The overall goal of the Engineered Cellular Microenvironments (ECM) Lab is to understand how intercellular interactions and mechanical stimulation impact cellular phenotypes in carcinogenesis and homeostasis of tissue specific cells, by creating and utilizing specific engineered microenvironments. Our group’s research focuses on various implications of biochemical intercellular interactions (cell-cell or cell-matrix interactions) and mechanical stimuli (via matrix stiffness and applied mechanical forces such as tension, compression and shear stress), in pathophysiology (ovarian and breast cancer carcinogenesis) and homeostasis.
Mechanical forces as well as intercellular interactions play a critical role in the regulation of cellular function (such as growth, differentiation, migration, gene expression, protein synthesis, apoptosis) under normal physiological, as well as, pathophysiological conditions on multiple scales. Defining specific mechanisms by which these biochemical and mechanical cues are sensed by cells and how these stimuli lead to specific cellular responses is likely to help elucidate the intricacies of stem cell function, cancer progression, and to design better materials for cell and tissue engineering and regenerative medicine. Our group believes that these goals can be met by creating engineered microenvironments based on novel biomaterials and microfluidic technologies. The novelty of our approach is in the integration of physiologically relevant in vitro tissue engineering based biomaterial platforms with in vivo animal models to gain multiscale molecular-, cellular- and tissue-level understanding of cell-cell or cell-matrix interactions and mechanical stimuli mediated biological events.

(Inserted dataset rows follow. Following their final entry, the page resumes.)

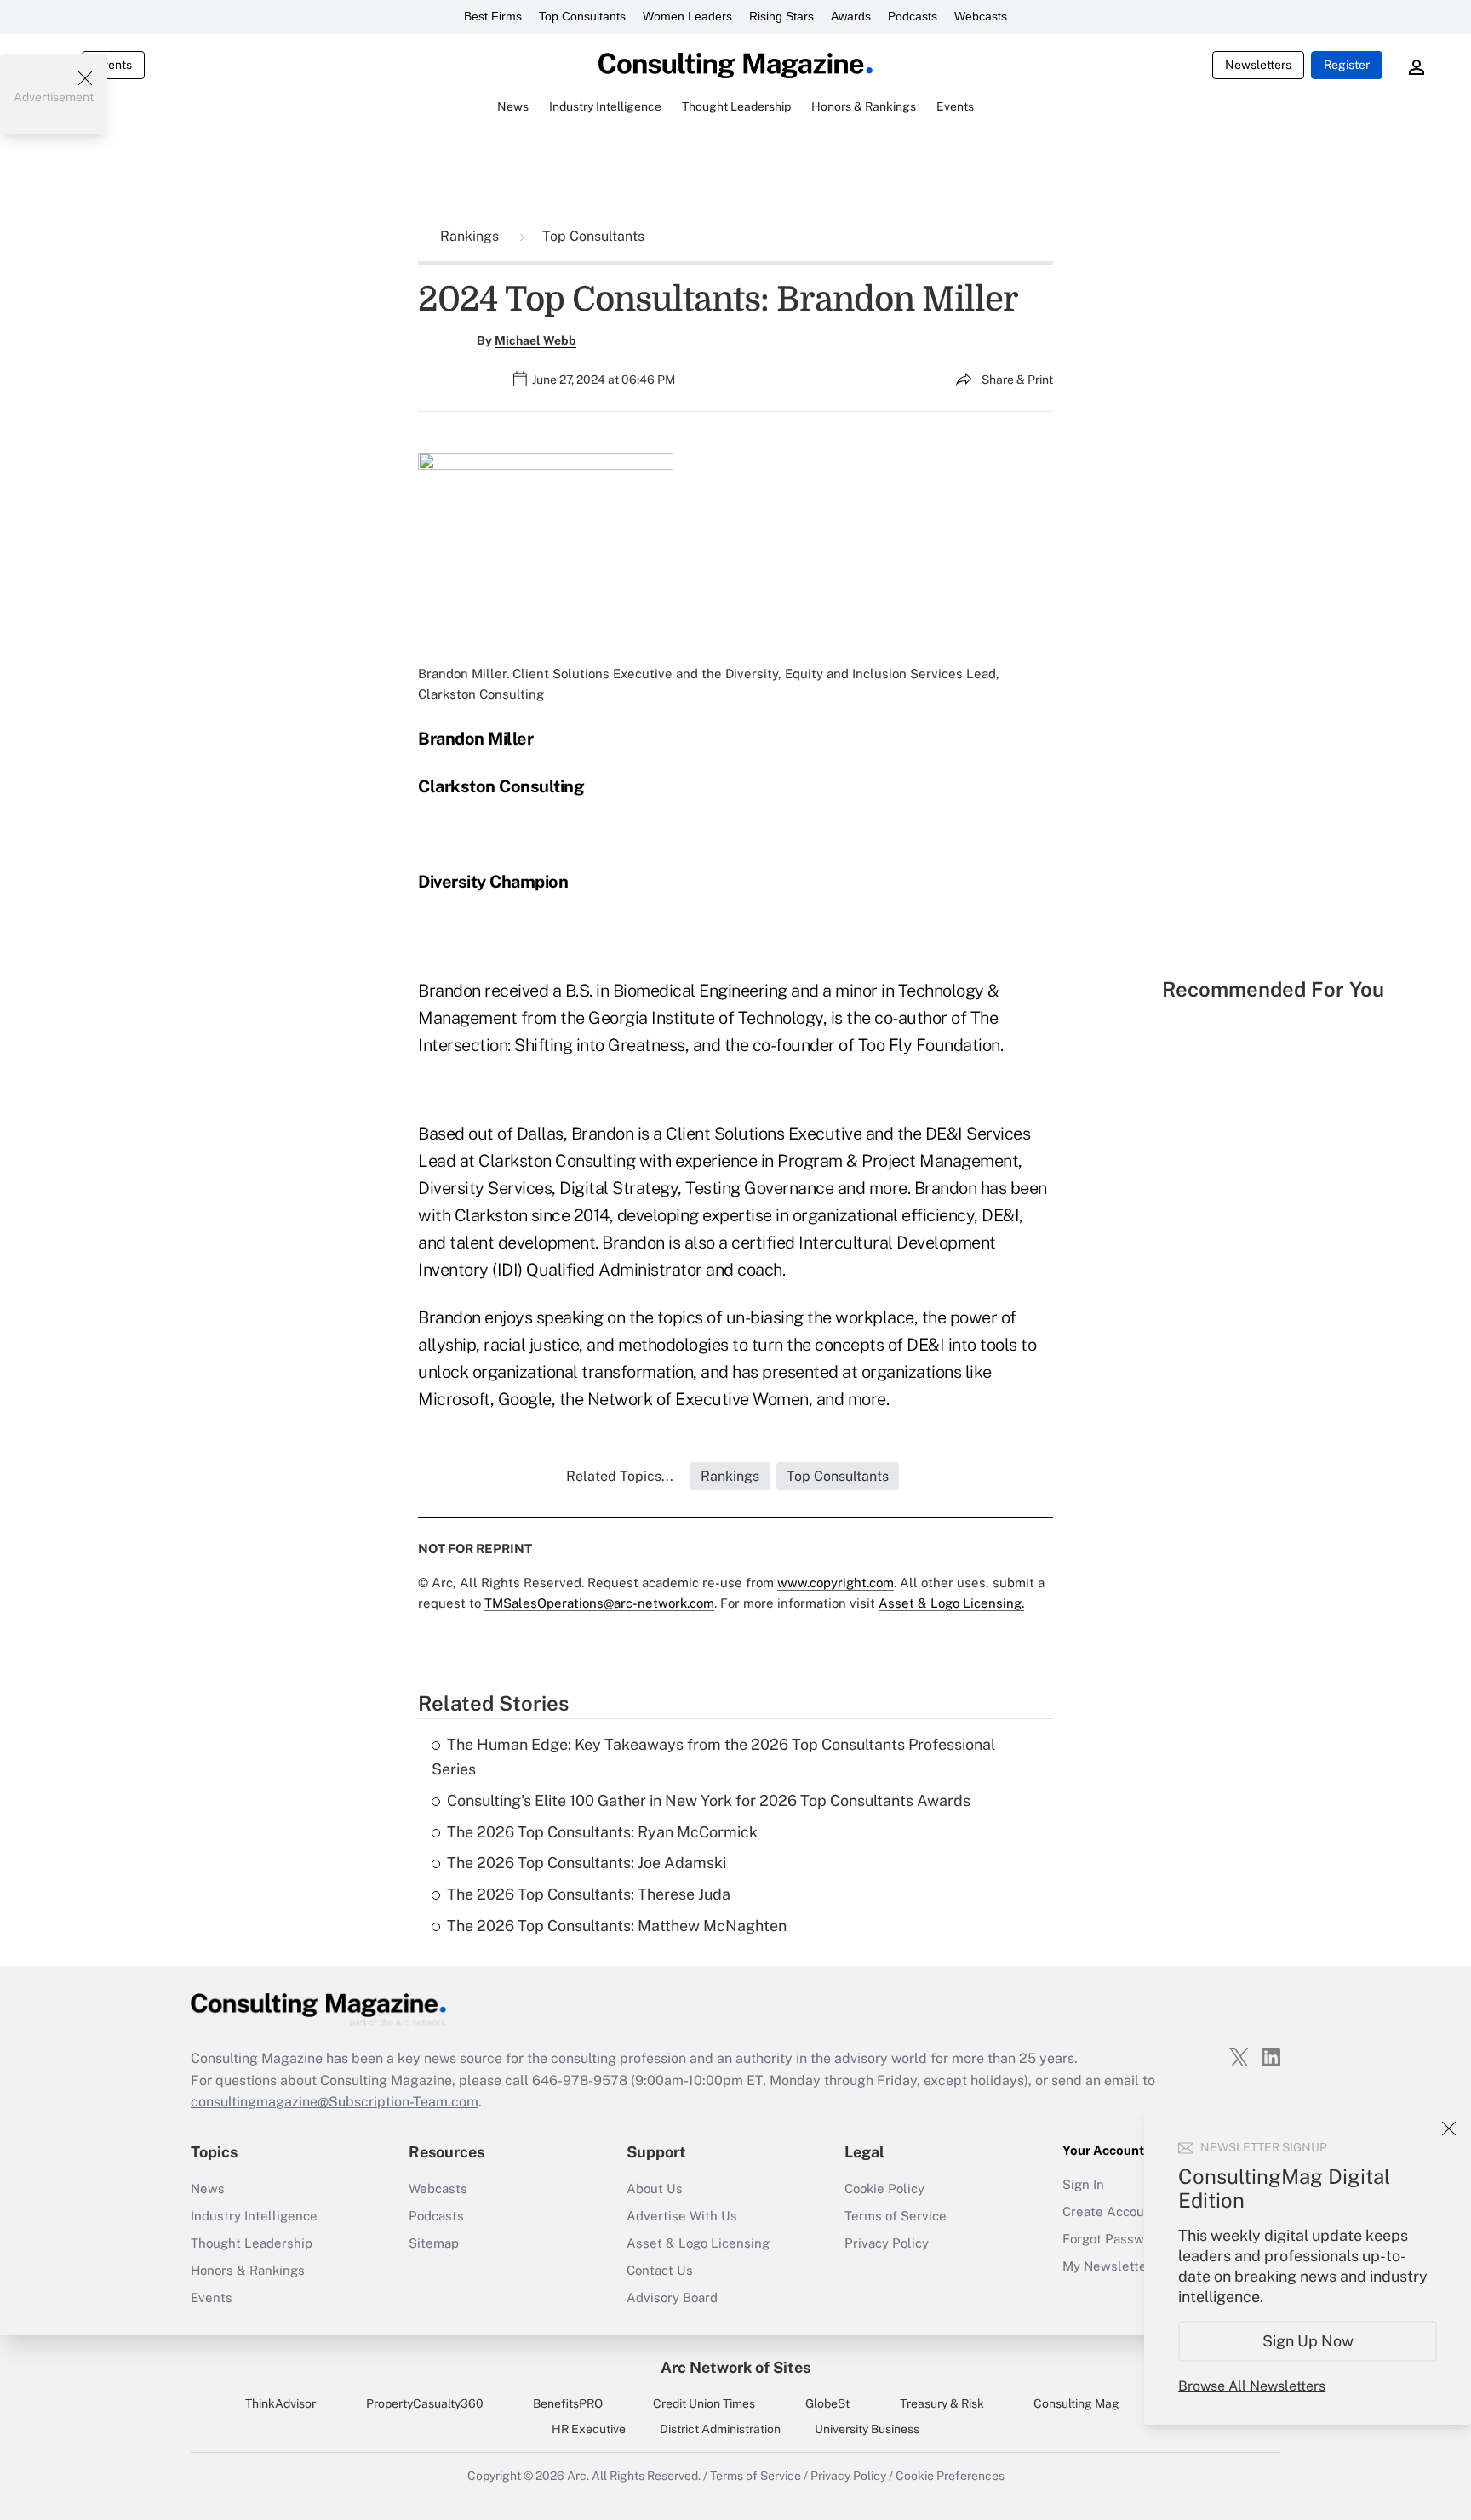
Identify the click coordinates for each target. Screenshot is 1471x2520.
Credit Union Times (704, 2403)
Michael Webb (535, 340)
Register (1347, 64)
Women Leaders (687, 16)
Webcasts (980, 16)
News (208, 2188)
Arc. (578, 2476)
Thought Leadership (251, 2243)
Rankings (471, 236)
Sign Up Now (1308, 2341)
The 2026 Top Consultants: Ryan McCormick (602, 1832)
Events (113, 64)
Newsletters (1258, 64)
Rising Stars (781, 16)
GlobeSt (827, 2403)
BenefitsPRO (568, 2403)
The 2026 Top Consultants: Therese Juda (588, 1894)
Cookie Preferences (950, 2476)
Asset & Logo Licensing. (951, 1603)
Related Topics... (619, 1476)
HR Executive (589, 2429)
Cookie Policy (884, 2188)
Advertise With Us (682, 2216)
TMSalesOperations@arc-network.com (599, 1603)
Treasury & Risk (942, 2403)
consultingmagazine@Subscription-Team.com (334, 2102)
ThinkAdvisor (280, 2403)
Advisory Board (672, 2297)
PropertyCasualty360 (425, 2403)
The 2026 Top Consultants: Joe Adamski (586, 1862)
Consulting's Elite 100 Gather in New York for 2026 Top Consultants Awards (708, 1800)
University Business (867, 2429)
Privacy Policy (886, 2243)
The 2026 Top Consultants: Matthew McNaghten (617, 1925)
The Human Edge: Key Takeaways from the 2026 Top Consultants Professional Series (713, 1756)
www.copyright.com (835, 1582)
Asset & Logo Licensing (698, 2243)
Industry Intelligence (254, 2216)
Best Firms (493, 16)
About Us (655, 2188)
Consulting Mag (1076, 2403)
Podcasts (912, 16)
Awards (851, 16)
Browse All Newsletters (1251, 2386)
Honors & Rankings (248, 2270)
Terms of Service (895, 2216)
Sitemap (434, 2243)
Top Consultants (582, 16)
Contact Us (660, 2270)
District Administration (720, 2429)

Our lab uses biomaterials and microtechnology as tools to create engineered microenvironments in order to study biological problems in the areas of ovarian cancer, breast cancer, and bone marrow stem cells. Our research strengths are in the areas of cancer microenvironments, stem cell engineering, tissue regeneration, microfluidics, biomechanics, biomaterials, tissue engineering and regenerative medicine. We are leveraging these strengths to develop strong collaborations with our colleagues who are working on various facets of materials science and biology, to together make significant contributions in the fields of tissue engineering, regenerative medicine, as well as, drug development and delivery. We are building a research group that emphasizes both fundamental as well as applied research, and involves extensive multidisciplinary and interdepartmental collaboration.